• **Trecho da página**
Por Salvador Schevalzon, do Lobo Suelto, trad. Ricardo Cavalcanti-Schiel (no blogue do Luís Nassif)
Não foi um “cacerolazo” brasileiro contra um governo progressista ou de esquerda, como alguns que vêm Dilma como aliada de Cristina Kirchner, se apressaram em classificar. Também não é uma primavera árabe tropical, nem um protesto convencional por aumentos. Deixou todos “aturdidos”, diziam os analistas na mídia.
Foi algo novo. Foi política. Foi grande. No que diz respeito à sua singularidade, digamos que mais que um “cacerolazo” de agravo, teve muito de “Que Se Vayan Todos” contra um governo autista, distanciado da população, contra um sistema de partidos que vive no andar de cima e que não apresenta (mais?) nenhuma alternativa ou causas para serem endossadas pelo andar de baixo… Foram mobilizações com muita abertura, muito por se descobrir pelas pessoas que tomaram as ruas depois de muito tempo, e seguirá dando-lhe sentido a partir de dentro.

• **Enunciado do exercício**
Escreva a continuação do texto sobre os protestos no Brasil, começando logo depois da última frase apresentada.

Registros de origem
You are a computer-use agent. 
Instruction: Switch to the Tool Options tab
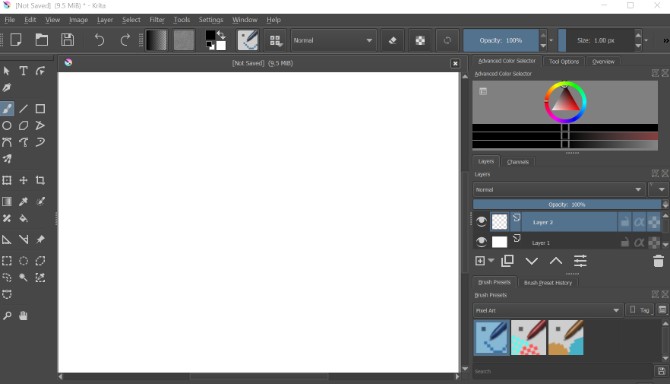point(564,62)
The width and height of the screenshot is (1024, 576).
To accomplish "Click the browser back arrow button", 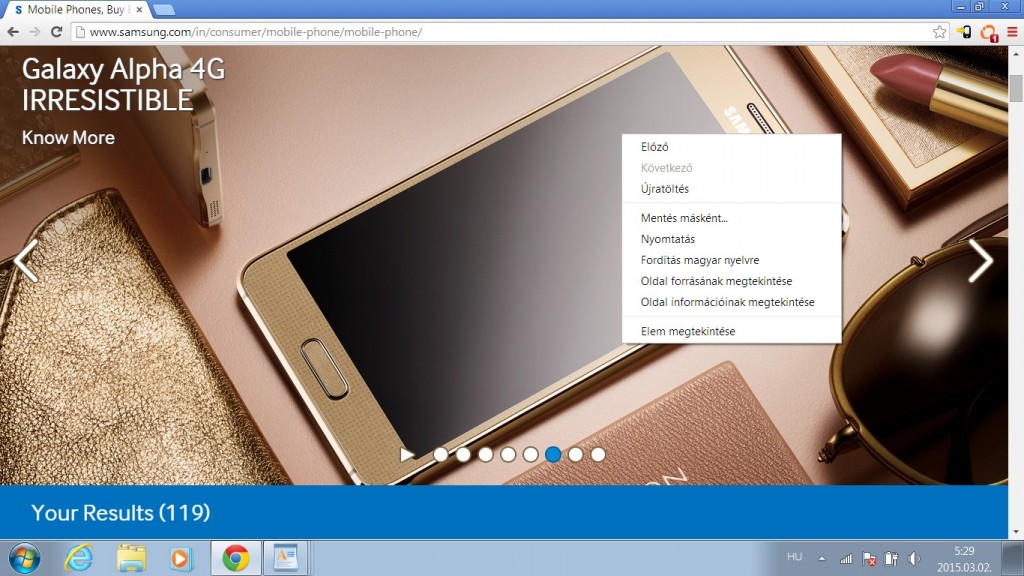I will click(x=13, y=32).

• **Resposta do exercício**
O cenário onde acontece: 15 bilhões gastos para organizar a Copa do Mundo em um país que continua tendo dezenas de milhões de pobres, má educação e saúde, péssimo transporte, e os bancos como os maiores beneficiários de todo o dinheiro que entra. Não é um detalhe a informação do Mundial… talvez os 30 bilhões de Belo Monte sejam ainda mais escandalosos, mas a organização da Copa e das Olimpíadas traz ao Brasil um clima de megalomania e entusiasmo totalmente comercializado, chauvinista e imperial. E nas ruas de 11 cidades, em 17 de junho, esse delírio parecia estar sendo realmente questionado.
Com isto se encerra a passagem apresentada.